My First Data Science Project

Published in

Towards Data Science

7 min readNov 18, 2019

Why am I writing the post

As one who is in the Data Science field for a while, I received quite a few questions from enthusiastic graduating students asking “how to become a data scientist” or “what do data scientists do on a daily basis”. On the other side, I occasionally hear some voices joking the statement “Data Scientist is the Sexiest Job in the 21st Century” is not true anymore: most of the data scientists time could be spent on cumbersome tasks like run SQL to pull data, building dashboards to do reporting, and (more frustrating) you need to maintain them! They ask what is my experience as a Data Scientist, how do I feel about this phenomenon, and whether Data Science is still “sexy” after 7 years the original statement was made. Many similar questions were around the theme and I think it could be helpful to share my personal view through a story about my first data science project. This could serve as a point of reference, and hopefully, it could be also inspirational, for those who are still aspiring to join the field, or those who just start their first Data Science job, or even those who are in the field for a long time.

Note. this is not about my actual first project as a data scientist, as you know to get started with any job, one needs to do trivial tasks at the beginning to understand the basics. This project is one I did in my third month after started my data science career at TrueCar, Inc. back in 2013.

The story

After graduate school, I joined TrueCar to start my first Data Scientist job. For those who don’t know, TrueCar is an online car buying platform that provides transparent pricing information (e.g. recent vehicle transaction prices), so customers don’t overpay for a car. Back then, as a fresh graduate, I was fascinated by all projects the data science team was working on, it covers literally all the business aspects a data-focused technology company run upon: build pricing models to support core products, optimize website with A/B testing, etc. After the first two-month onboarding period, I was assigned to work in the search engine marketing area.

Search engine marketing (SEM) is a game search engine giants, like Google, invent. An over-simplified view for the game is: companies decide the bidding price of a keyword (e.g. “new toyota corolla” would be a keyword with 3 words length). If a user searches the exact keyword, and the company’s bidding is higher than other competitors, it would win the slot and can put their product information right on top of all search results the user would see. If a user clicks the product link, the company pays money, usually the second-highest bidding offer, to the search engine giant. TrueCar has been using SEM for several years to help with customer acquisition, and there were already hundreds of thousands of keywords in the system to maintain, organized by different campaigns. My assigned project was to report each SEM campaign’s performance and automate the reporting using Google’s AdWords API.

I was very happy with the project as a way to practice my Python skill and learn more about AdWords API, although this does not look “sexy” at all.
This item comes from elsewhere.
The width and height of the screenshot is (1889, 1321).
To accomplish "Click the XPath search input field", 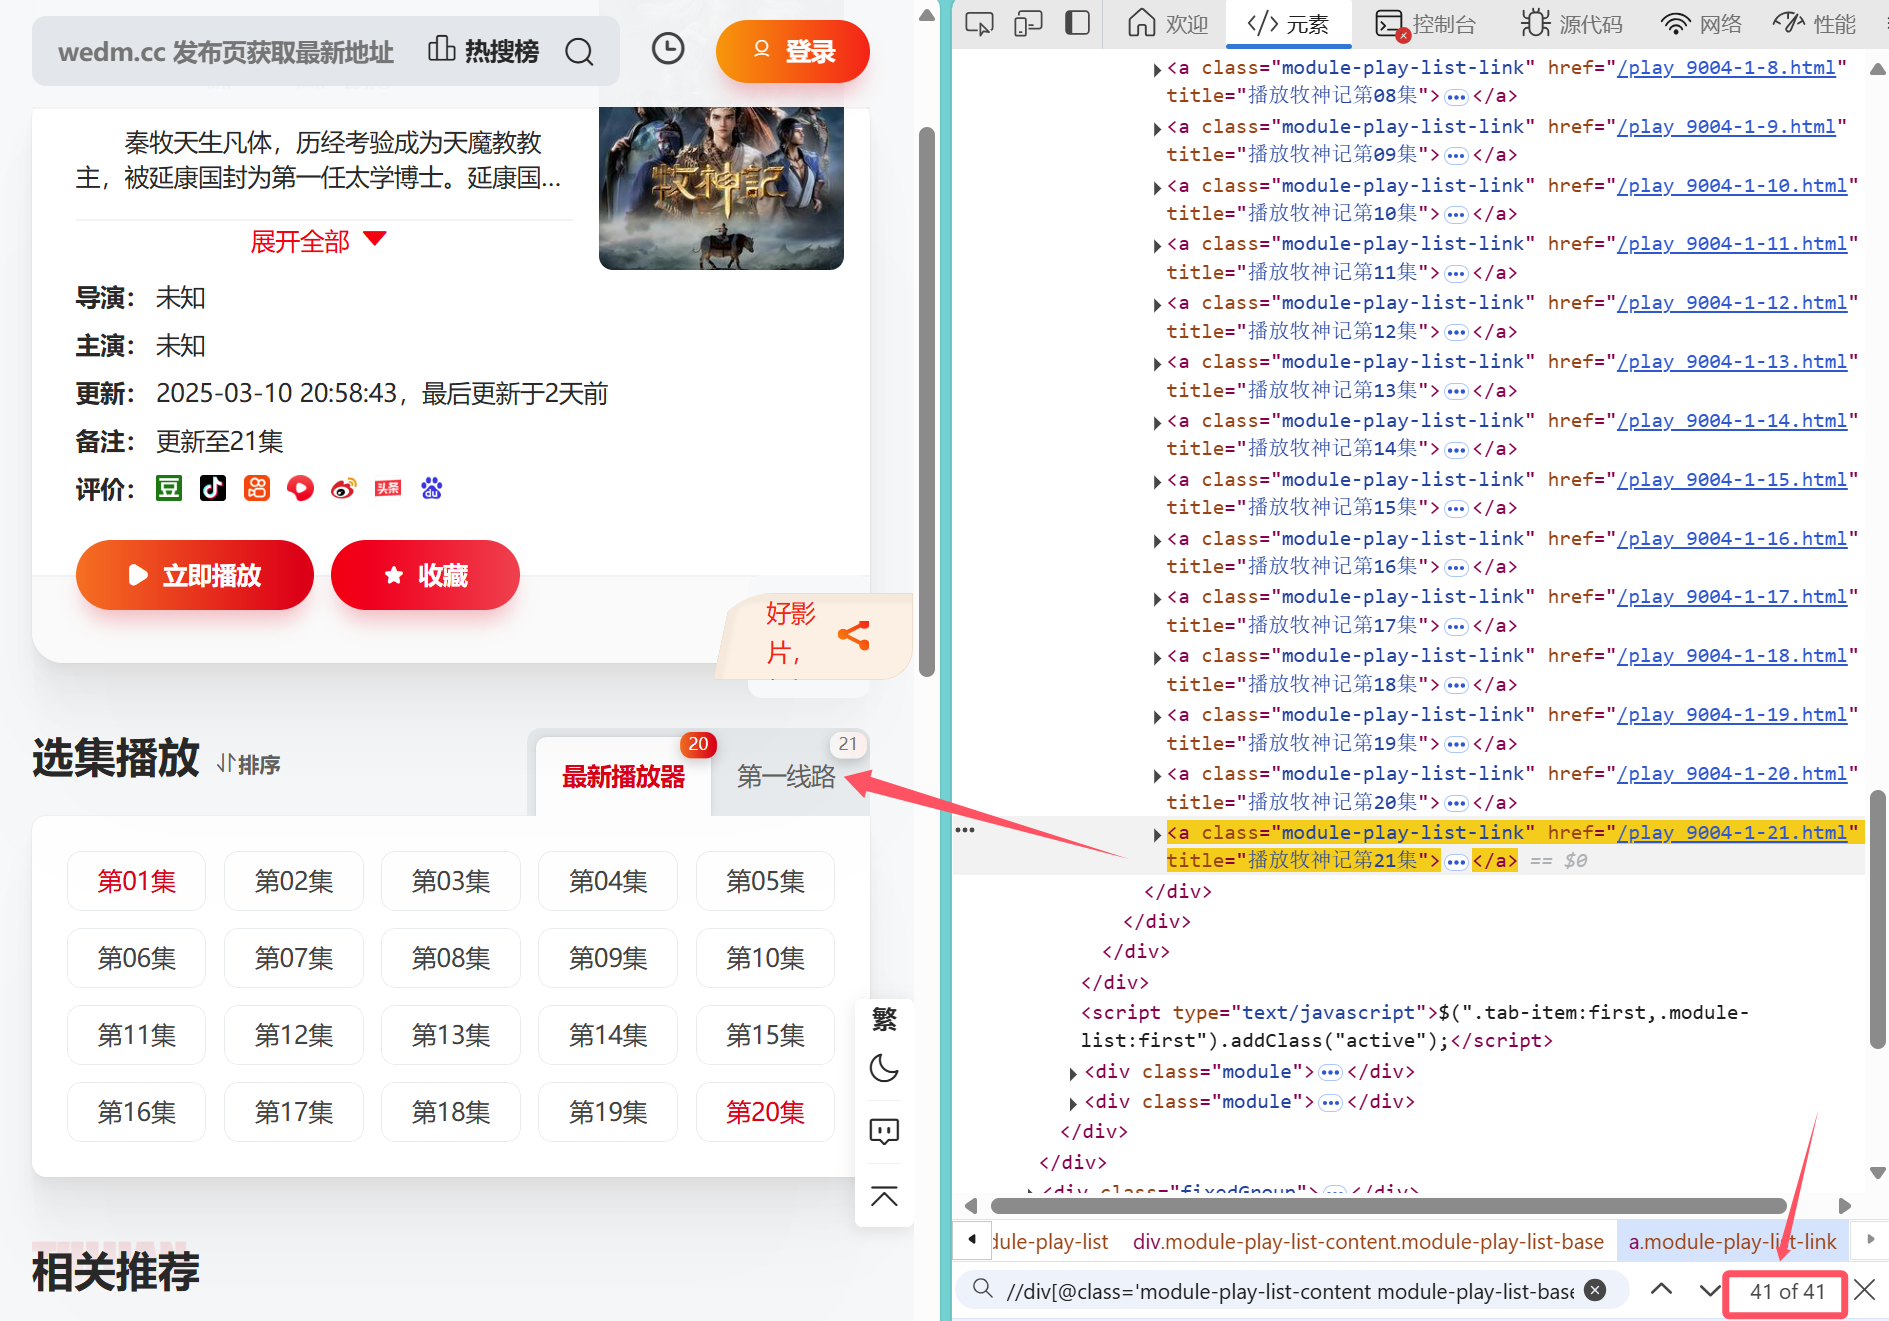I will coord(1289,1291).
Anyway, I started to play around with Adwords, write some code, and soon collected a lot of keyword performance data and then used them to compile a report.

A bit of curiosity

After generated the first campaign performance report, I found the “cost per conversion” (CPC) is the metric people all care about; not surprisingly, as this metric means how much we pay for one converted customer: the lower the better. I also did some research about the SEM industry and realized that the “keyword” is a critical aspect of search engine marketing: they are not created equal, and two keywords could have dramatically different performance in terms of “cost per conversion”. Back then, two questions came on top of my mind: 1. which keywords have better performance (a lower CPC)? 2. do we have all the better performing keywords in the system already?

Some science, some algorithm

It was impossible to manually look through all the keywords in the system to get any meaningful insight, imagine there could be keywords like “i really want to buy a hyundai sonata” (yes, I just did the search in Google, so it is a keyword other companies can bid for and it has at least one search traffic). So I need to be more strategic and add some “science” component into the flow. The algorithm or process I developed was as follows:

Step 1. for each existing keyword in all campaigns, generate 1-gram and 2-gram sub-keyword. For example, the “new toyota corolla” keyword will generate the following 5 sub-keywords: “new”, “toyota”, “corolla”, “new toyota”, “toyota corolla”
Step 2. assign each sub-keyword the performance as if they are the keyword itself. For example, if “new toyota corolla” has $100 SEM spending, resulting in 10 clicks and 2 conversions; then all 5 sub-keywords would be credit with the same performance.
Step 3. group by all the sub-keywords and calculate their respective cost and conversions, then we could get their average CPC performance, with clicks # as a reference for relative sizing
Step 4. sort all sub-keyword by the CPC performance, with lower CPC on top

This is not the best algorithm for sure: there are quite a few sub-keywords with absolutely no meaning at all, like “buy a”, “the”, etc. But, there is also a few interesting sub-keyword surfaced on top of the list: one of those is “best price”. This sub-keyword has surprisingly low CPC but only received a few hundred clicks. Um …, what does this mean?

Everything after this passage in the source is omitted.